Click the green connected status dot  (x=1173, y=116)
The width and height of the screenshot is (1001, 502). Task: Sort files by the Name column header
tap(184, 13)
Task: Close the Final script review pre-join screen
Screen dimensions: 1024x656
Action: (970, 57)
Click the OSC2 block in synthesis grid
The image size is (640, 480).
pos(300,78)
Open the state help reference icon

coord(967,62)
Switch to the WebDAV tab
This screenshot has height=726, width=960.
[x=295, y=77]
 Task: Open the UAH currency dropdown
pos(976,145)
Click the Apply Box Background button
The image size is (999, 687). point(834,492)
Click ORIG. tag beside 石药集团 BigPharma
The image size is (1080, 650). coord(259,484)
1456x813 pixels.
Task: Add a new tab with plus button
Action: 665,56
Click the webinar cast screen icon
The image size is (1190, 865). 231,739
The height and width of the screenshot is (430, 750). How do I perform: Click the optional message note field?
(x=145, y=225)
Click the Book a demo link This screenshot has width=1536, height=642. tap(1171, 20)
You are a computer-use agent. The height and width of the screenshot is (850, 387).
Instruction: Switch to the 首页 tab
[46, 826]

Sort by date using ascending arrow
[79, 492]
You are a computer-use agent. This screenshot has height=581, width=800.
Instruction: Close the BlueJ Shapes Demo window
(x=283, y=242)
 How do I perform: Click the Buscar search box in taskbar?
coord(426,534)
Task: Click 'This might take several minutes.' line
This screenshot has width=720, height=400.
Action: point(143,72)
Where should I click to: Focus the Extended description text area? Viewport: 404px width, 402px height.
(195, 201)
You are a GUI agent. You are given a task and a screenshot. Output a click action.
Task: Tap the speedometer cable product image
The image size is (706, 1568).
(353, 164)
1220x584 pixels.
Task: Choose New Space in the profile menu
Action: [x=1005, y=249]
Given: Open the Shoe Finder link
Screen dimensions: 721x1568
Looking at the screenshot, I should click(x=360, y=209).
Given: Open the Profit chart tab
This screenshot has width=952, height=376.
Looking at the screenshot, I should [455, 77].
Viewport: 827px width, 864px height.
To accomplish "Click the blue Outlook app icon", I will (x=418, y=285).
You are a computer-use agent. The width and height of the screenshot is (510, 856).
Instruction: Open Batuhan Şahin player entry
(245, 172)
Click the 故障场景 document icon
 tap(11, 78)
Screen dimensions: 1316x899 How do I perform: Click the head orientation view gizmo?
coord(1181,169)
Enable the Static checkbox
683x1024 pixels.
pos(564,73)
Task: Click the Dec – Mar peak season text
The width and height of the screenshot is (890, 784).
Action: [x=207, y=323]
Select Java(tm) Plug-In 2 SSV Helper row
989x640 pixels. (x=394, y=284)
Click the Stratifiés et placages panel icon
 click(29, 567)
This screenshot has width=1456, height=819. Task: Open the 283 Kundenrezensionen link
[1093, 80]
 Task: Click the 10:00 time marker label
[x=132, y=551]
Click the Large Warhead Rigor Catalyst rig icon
####################
» The problem
When you answer, repeat each entry exactly as it appears above.

» Written response
Click the green connected status dot  (x=1173, y=116)
The width and height of the screenshot is (1001, 502). Task: Sort files by the Name column header
tap(184, 13)
Task: Close the Final script review pre-join screen
Screen dimensions: 1024x656
Action: (970, 57)
Click the OSC2 block in synthesis grid
The image size is (640, 480).
pos(300,78)
Open the state help reference icon

coord(967,62)
Switch to the WebDAV tab
This screenshot has height=726, width=960.
[x=295, y=77]
 Task: Open the UAH currency dropdown
pos(976,145)
Click the Apply Box Background button
The image size is (999, 687). point(834,492)
Click ORIG. tag beside 石药集团 BigPharma
The image size is (1080, 650). coord(259,484)
1456x813 pixels.
Task: Add a new tab with plus button
Action: 665,56
Click the webinar cast screen icon
The image size is (1190, 865). 231,739
The height and width of the screenshot is (430, 750). How do I perform: Click the optional message note field?
(x=145, y=225)
Click the Book a demo link This screenshot has width=1536, height=642. tap(1171, 20)
You are a computer-use agent. The height and width of the screenshot is (850, 387).
Instruction: Switch to the 首页 tab
[46, 826]

Sort by date using ascending arrow
[79, 492]
You are a computer-use agent. This screenshot has height=581, width=800.
Instruction: Close the BlueJ Shapes Demo window
(x=283, y=242)
 How do I perform: Click the Buscar search box in taskbar?
coord(426,534)
Task: Click 'This might take several minutes.' line
This screenshot has width=720, height=400.
Action: point(143,72)
Where should I click to: Focus the Extended description text area? Viewport: 404px width, 402px height.
(195, 201)
You are a GUI agent. You are given a task and a screenshot. Output a click action.
Task: Tap the speedometer cable product image
The image size is (706, 1568).
(353, 164)
1220x584 pixels.
Task: Choose New Space in the profile menu
Action: [x=1005, y=249]
Given: Open the Shoe Finder link
Screen dimensions: 721x1568
Looking at the screenshot, I should click(x=360, y=209).
Given: Open the Profit chart tab
This screenshot has width=952, height=376.
Looking at the screenshot, I should [455, 77].
Viewport: 827px width, 864px height.
To accomplish "Click the blue Outlook app icon", I will (x=418, y=285).
You are a computer-use agent. The width and height of the screenshot is (510, 856).
Instruction: Open Batuhan Şahin player entry
(245, 172)
Click the 故障场景 document icon
 tap(11, 78)
Screen dimensions: 1316x899 How do I perform: Click the head orientation view gizmo?
coord(1181,169)
Enable the Static checkbox
683x1024 pixels.
pos(564,73)
Task: Click the Dec – Mar peak season text
The width and height of the screenshot is (890, 784).
Action: [x=207, y=323]
Select Java(tm) Plug-In 2 SSV Helper row
989x640 pixels. (x=394, y=284)
Click the Stratifiés et placages panel icon
 click(29, 567)
This screenshot has width=1456, height=819. Task: Open the 283 Kundenrezensionen link
[1093, 80]
 Task: Click the 10:00 time marker label
[x=132, y=551]
Click the Large Warhead Rigor Catalyst rig icon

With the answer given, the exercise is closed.